- ASSIGNED TASK
Transcribe each entry so that nothing differs from the original.
EXTRACTED RECORDS Block Start
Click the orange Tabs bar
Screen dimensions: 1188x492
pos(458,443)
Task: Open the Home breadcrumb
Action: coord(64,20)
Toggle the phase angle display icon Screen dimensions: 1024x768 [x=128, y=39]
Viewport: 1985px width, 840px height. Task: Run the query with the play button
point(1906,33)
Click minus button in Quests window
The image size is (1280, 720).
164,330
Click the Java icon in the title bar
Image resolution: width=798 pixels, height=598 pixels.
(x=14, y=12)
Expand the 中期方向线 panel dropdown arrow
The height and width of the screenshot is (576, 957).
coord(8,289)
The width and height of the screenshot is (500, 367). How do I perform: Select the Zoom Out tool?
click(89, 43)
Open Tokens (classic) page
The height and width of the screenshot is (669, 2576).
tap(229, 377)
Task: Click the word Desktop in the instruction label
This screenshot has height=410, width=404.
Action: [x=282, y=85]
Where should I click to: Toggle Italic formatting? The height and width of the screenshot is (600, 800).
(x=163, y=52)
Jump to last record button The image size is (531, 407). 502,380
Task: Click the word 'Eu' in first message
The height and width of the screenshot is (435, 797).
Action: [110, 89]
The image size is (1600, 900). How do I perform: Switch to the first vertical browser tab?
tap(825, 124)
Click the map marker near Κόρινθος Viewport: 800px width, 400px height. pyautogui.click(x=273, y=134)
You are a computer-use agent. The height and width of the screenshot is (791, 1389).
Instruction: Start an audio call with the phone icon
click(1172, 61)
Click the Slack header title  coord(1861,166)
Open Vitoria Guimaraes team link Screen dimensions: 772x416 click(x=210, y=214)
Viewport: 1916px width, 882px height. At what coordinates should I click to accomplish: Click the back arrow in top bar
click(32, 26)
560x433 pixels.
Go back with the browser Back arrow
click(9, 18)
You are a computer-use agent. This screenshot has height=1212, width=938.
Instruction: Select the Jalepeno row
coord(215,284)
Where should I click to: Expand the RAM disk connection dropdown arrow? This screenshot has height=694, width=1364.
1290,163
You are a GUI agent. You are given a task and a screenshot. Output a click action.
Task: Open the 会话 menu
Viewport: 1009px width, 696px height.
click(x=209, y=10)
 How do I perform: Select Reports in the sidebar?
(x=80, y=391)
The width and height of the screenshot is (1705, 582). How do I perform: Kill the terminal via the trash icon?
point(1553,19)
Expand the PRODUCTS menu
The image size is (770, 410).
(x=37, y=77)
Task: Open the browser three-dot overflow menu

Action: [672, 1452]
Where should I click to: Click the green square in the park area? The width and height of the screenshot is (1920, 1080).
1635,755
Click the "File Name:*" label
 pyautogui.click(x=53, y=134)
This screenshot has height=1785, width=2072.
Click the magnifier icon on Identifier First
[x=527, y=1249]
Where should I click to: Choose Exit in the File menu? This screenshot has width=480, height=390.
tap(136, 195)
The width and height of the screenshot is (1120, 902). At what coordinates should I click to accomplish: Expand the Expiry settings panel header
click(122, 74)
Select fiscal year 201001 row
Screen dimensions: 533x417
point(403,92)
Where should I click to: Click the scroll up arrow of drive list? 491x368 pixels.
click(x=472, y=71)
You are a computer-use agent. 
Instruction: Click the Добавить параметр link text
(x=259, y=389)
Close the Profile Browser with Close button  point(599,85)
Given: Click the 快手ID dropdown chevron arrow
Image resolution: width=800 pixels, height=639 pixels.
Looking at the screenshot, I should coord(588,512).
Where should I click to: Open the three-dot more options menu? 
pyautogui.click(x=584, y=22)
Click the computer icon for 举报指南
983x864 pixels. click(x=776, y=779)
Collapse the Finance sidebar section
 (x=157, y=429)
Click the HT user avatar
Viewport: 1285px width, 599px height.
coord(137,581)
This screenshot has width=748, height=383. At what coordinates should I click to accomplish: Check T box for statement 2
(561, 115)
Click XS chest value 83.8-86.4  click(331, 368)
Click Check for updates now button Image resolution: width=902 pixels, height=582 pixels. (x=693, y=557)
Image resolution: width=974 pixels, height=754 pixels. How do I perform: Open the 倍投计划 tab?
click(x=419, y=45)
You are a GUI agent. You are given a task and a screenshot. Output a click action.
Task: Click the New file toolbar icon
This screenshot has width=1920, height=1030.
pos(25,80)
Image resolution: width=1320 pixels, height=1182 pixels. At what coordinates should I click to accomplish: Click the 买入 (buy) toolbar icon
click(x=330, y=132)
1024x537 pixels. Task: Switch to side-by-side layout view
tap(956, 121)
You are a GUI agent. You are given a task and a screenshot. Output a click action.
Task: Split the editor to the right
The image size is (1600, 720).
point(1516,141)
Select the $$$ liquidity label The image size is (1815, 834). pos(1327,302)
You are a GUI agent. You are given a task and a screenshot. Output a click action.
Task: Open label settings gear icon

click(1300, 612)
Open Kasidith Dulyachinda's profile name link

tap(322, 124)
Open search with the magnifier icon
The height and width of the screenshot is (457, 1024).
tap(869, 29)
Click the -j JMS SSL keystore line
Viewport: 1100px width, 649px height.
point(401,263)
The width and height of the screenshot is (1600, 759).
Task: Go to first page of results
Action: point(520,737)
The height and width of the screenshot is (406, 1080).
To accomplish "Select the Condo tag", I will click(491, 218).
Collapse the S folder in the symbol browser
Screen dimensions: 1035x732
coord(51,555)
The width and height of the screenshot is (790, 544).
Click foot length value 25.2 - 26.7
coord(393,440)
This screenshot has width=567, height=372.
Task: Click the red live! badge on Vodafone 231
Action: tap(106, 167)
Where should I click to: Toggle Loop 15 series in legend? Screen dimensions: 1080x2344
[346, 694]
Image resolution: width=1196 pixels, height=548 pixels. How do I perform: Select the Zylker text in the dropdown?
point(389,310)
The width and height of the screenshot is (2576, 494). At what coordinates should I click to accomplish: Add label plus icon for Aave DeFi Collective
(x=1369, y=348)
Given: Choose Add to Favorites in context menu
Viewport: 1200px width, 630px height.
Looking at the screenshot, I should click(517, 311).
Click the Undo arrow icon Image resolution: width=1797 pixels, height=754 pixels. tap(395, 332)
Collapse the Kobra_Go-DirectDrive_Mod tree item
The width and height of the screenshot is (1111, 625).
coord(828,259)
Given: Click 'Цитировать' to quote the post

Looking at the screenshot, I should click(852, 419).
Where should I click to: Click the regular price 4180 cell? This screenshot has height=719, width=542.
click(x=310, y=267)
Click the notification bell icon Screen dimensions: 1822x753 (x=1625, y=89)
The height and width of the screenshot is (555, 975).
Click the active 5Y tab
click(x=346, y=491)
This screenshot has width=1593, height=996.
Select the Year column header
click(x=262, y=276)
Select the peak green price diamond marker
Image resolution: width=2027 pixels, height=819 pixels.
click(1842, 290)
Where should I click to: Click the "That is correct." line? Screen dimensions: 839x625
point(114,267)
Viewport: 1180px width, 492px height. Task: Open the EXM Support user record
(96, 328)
EXTRACTED RECORDS Block End
- WORKED SOLUTION
Click the orange Tabs bar
Screen dimensions: 1188x492
pos(458,443)
Task: Open the Home breadcrumb
Action: coord(64,20)
Toggle the phase angle display icon Screen dimensions: 1024x768 [x=128, y=39]
Viewport: 1985px width, 840px height. Task: Run the query with the play button
point(1906,33)
Click minus button in Quests window
The image size is (1280, 720).
164,330
Click the Java icon in the title bar
Image resolution: width=798 pixels, height=598 pixels.
(x=14, y=12)
Expand the 中期方向线 panel dropdown arrow
The height and width of the screenshot is (576, 957).
coord(8,289)
The width and height of the screenshot is (500, 367). How do I perform: Select the Zoom Out tool?
click(89, 43)
Open Tokens (classic) page
The height and width of the screenshot is (669, 2576).
tap(229, 377)
Task: Click the word Desktop in the instruction label
This screenshot has height=410, width=404.
Action: [x=282, y=85]
Where should I click to: Toggle Italic formatting? The height and width of the screenshot is (600, 800).
(x=163, y=52)
Jump to last record button The image size is (531, 407). 502,380
Task: Click the word 'Eu' in first message
The height and width of the screenshot is (435, 797).
Action: [110, 89]
The image size is (1600, 900). How do I perform: Switch to the first vertical browser tab?
tap(825, 124)
Click the map marker near Κόρινθος Viewport: 800px width, 400px height. pyautogui.click(x=273, y=134)
You are a computer-use agent. The height and width of the screenshot is (791, 1389).
Instruction: Start an audio call with the phone icon
click(1172, 61)
Click the Slack header title  coord(1861,166)
Open Vitoria Guimaraes team link Screen dimensions: 772x416 click(x=210, y=214)
Viewport: 1916px width, 882px height. At what coordinates should I click to accomplish: Click the back arrow in top bar
click(32, 26)
560x433 pixels.
Go back with the browser Back arrow
click(9, 18)
You are a computer-use agent. This screenshot has height=1212, width=938.
Instruction: Select the Jalepeno row
coord(215,284)
Where should I click to: Expand the RAM disk connection dropdown arrow? This screenshot has height=694, width=1364.
1290,163
You are a GUI agent. You are given a task and a screenshot. Output a click action.
Task: Open the 会话 menu
Viewport: 1009px width, 696px height.
click(x=209, y=10)
 How do I perform: Select Reports in the sidebar?
(x=80, y=391)
The width and height of the screenshot is (1705, 582). How do I perform: Kill the terminal via the trash icon?
point(1553,19)
Expand the PRODUCTS menu
The image size is (770, 410).
(x=37, y=77)
Task: Open the browser three-dot overflow menu

Action: [672, 1452]
Where should I click to: Click the green square in the park area? The width and height of the screenshot is (1920, 1080).
1635,755
Click the "File Name:*" label
 pyautogui.click(x=53, y=134)
This screenshot has height=1785, width=2072.
Click the magnifier icon on Identifier First
[x=527, y=1249]
Where should I click to: Choose Exit in the File menu? This screenshot has width=480, height=390.
tap(136, 195)
The width and height of the screenshot is (1120, 902). At what coordinates should I click to accomplish: Expand the Expiry settings panel header
click(122, 74)
Select fiscal year 201001 row
Screen dimensions: 533x417
point(403,92)
Where should I click to: Click the scroll up arrow of drive list? 491x368 pixels.
click(x=472, y=71)
You are a computer-use agent. 
Instruction: Click the Добавить параметр link text
(x=259, y=389)
Close the Profile Browser with Close button  point(599,85)
Given: Click the 快手ID dropdown chevron arrow
Image resolution: width=800 pixels, height=639 pixels.
Looking at the screenshot, I should coord(588,512).
Where should I click to: Open the three-dot more options menu? 
pyautogui.click(x=584, y=22)
Click the computer icon for 举报指南
983x864 pixels. click(x=776, y=779)
Collapse the Finance sidebar section
 (x=157, y=429)
Click the HT user avatar
Viewport: 1285px width, 599px height.
coord(137,581)
This screenshot has width=748, height=383. At what coordinates should I click to accomplish: Check T box for statement 2
(561, 115)
Click XS chest value 83.8-86.4  click(331, 368)
Click Check for updates now button Image resolution: width=902 pixels, height=582 pixels. (x=693, y=557)
Image resolution: width=974 pixels, height=754 pixels. How do I perform: Open the 倍投计划 tab?
click(x=419, y=45)
You are a GUI agent. You are given a task and a screenshot. Output a click action.
Task: Click the New file toolbar icon
This screenshot has width=1920, height=1030.
pos(25,80)
Image resolution: width=1320 pixels, height=1182 pixels. At what coordinates should I click to accomplish: Click the 买入 (buy) toolbar icon
click(x=330, y=132)
1024x537 pixels. Task: Switch to side-by-side layout view
tap(956, 121)
You are a GUI agent. You are given a task and a screenshot. Output a click action.
Task: Split the editor to the right
The image size is (1600, 720).
point(1516,141)
Select the $$$ liquidity label The image size is (1815, 834). pos(1327,302)
You are a GUI agent. You are given a task and a screenshot. Output a click action.
Task: Open label settings gear icon

click(1300, 612)
Open Kasidith Dulyachinda's profile name link

tap(322, 124)
Open search with the magnifier icon
The height and width of the screenshot is (457, 1024).
tap(869, 29)
Click the -j JMS SSL keystore line
Viewport: 1100px width, 649px height.
point(401,263)
The width and height of the screenshot is (1600, 759).
Task: Go to first page of results
Action: point(520,737)
The height and width of the screenshot is (406, 1080).
To accomplish "Select the Condo tag", I will click(491, 218).
Collapse the S folder in the symbol browser
Screen dimensions: 1035x732
coord(51,555)
The width and height of the screenshot is (790, 544).
Click foot length value 25.2 - 26.7
coord(393,440)
This screenshot has width=567, height=372.
Task: Click the red live! badge on Vodafone 231
Action: tap(106, 167)
Where should I click to: Toggle Loop 15 series in legend? Screen dimensions: 1080x2344
[346, 694]
Image resolution: width=1196 pixels, height=548 pixels. How do I perform: Select the Zylker text in the dropdown?
point(389,310)
The width and height of the screenshot is (2576, 494). At what coordinates should I click to accomplish: Add label plus icon for Aave DeFi Collective
(x=1369, y=348)
Given: Choose Add to Favorites in context menu
Viewport: 1200px width, 630px height.
Looking at the screenshot, I should click(517, 311).
Click the Undo arrow icon Image resolution: width=1797 pixels, height=754 pixels. tap(395, 332)
Collapse the Kobra_Go-DirectDrive_Mod tree item
The width and height of the screenshot is (1111, 625).
coord(828,259)
Given: Click 'Цитировать' to quote the post

Looking at the screenshot, I should click(852, 419).
Where should I click to: Click the regular price 4180 cell? This screenshot has height=719, width=542.
click(x=310, y=267)
Click the notification bell icon Screen dimensions: 1822x753 (x=1625, y=89)
The height and width of the screenshot is (555, 975).
Click the active 5Y tab
click(x=346, y=491)
This screenshot has width=1593, height=996.
Select the Year column header
click(x=262, y=276)
Select the peak green price diamond marker
Image resolution: width=2027 pixels, height=819 pixels.
click(1842, 290)
Where should I click to: Click the "That is correct." line? Screen dimensions: 839x625
point(114,267)
Viewport: 1180px width, 492px height. Task: Open the EXM Support user record
(96, 328)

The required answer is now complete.